30 413
Regels betreffende pensioenen (Pensioenwet)

nr. 140
BRIEF VAN DE MINISTER VAN SOCIALE ZAKEN EN WERKGELEGENHEID

Aan de Voorzitter van de Tweede Kamer der Staten-Generaal

Den Haag, 1 februari 2010

Zoals toegezegd bij de beantwoording van de vragen van de leden Omtzigt en Van Hijum (d.d. 21 januari 2009, 2080910340) stuur ik u hierbij de inventarisatie van de pensioenkoepels, de Vereniging van Bedrijfstakpensioenfondsen, de Stichting voor Ondernemingspensioenfondsen en de Unie van Beroepspensioenfondsen. Deze inventarisatie geeft inzicht in de mate waarin de aanbevelingen in het rapport «De gearriveerde toekomst» inmiddels door individuele pensioenfondsen zijn overgenomen en worden toegepast.

Eind 2007 hebben de pensioenkoepels het rapport «De gearriveerde toekomst» gepubliceerd. Met dit rapport wordt besturen van pensioenfondsen concrete handvatten geboden om invulling te geven aan verantwoord beleggen en transparantie daarover.

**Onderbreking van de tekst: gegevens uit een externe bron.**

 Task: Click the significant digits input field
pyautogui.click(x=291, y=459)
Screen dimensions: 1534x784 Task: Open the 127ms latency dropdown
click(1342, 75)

In 2009 is door de pensioenkoepels geïnventariseerd hoe de pensioenfondsen met verantwoord beleggen omgaan. Er hebben 90 pensioenfondsen meegedaan aan de inventarisatie. Deze fondsen vertegenwoordigen 82% van alle actieve deelnemers van pensioenfondsen. De respons bij de kleine fondsen was nog beduidend lager dan bij de grotere fondsen. In 2006 is ook onderzoek gedaan naar verantwoord beleggen door pensioenfondsen. Hoewel de exacte vraagstelling en steekproefgrootte in beide onderzoeken van elkaar afweken, gaf het onderzoek over 2006 aan dat 33% van de geënquêteerde fondsen beleid had geformuleerd en in het onderzoek van 2009 bedroeg dit 73%. De pensioenkoepels hebben toegezegd hun onderzoek in 2012 te herhalen.